Hızla banyoya gidip üzerimi değiştirdim ve giyinip Deniz'in yanına döndüm. Çoktan giyinmişti ve beni bekliyordu.

"Hadi çıkalım." dediğinde ona doğru ilerledim.

"Dur bir dakika."

"Ne oldu?" dediğinde tam önünde durdum ve yamuk kravatını ellerimin arasına aldım.

"Şunu düzelteyim." diyerek düzgün hale getirmeye çalıştım. "Telaştan yamuk bırakmışsın."

"Teşekkür ederim." Saatine bakıp küçük bir of çekti.

"Tamam, işte oldu." dedim ve bir adım geri uzaklaşmaya çalıştım. Deniz müsaade etmemişti.

"Şansa ihtiyacım var." dedi çocuksu bir hevesle.

"İyi şanslar o halde." dedim ama Deniz'in istediği bu değildi.
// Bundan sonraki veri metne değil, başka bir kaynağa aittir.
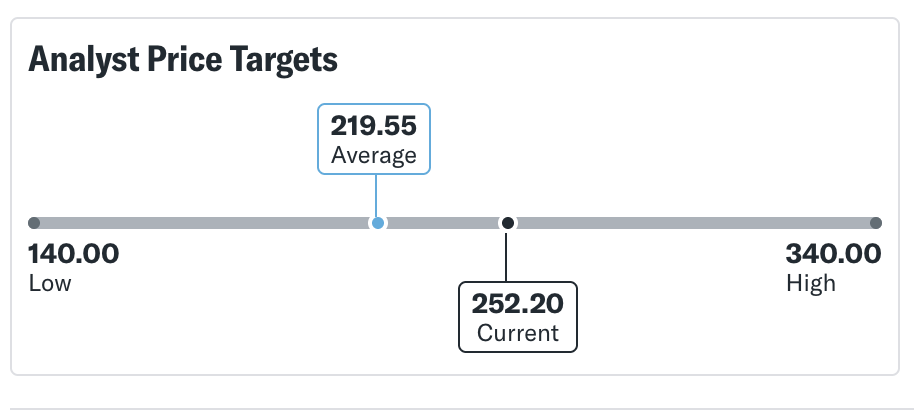Click the Analyst Price Targets heading
Image resolution: width=914 pixels, height=412 pixels.
183,60
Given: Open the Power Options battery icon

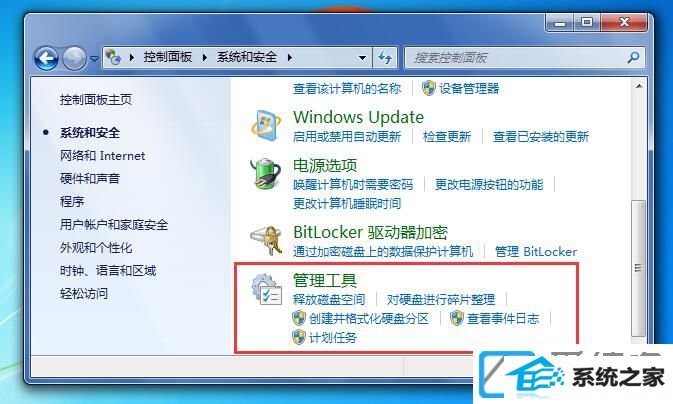Looking at the screenshot, I should [x=266, y=173].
Bunu dudaklarını birbirine bastırıp muzip bir şekilde gülmesinden anlamıştım. Onu öpmemi istiyordu.

Az önce geri atamadığım adımı şimdi atmaya çalıştım ama Deniz yine müsaade etmemişti. "Geç kalacağız Deniz." dedim hala çaba sarf ederken.

"Evet, ben de tam onu söyleyecektim. Geç kalacağız."

"Hadi o zaman." dedim kalkmasını ima ederek.

"Hadi o zaman." dedi öpmemi ima ederek.

Bir süre düşündüm ve gözlerimi kapatıp kısacık bir süre içinde Deniz'in tam gamzesinin üzerine küçük bir öpücük bıraktım.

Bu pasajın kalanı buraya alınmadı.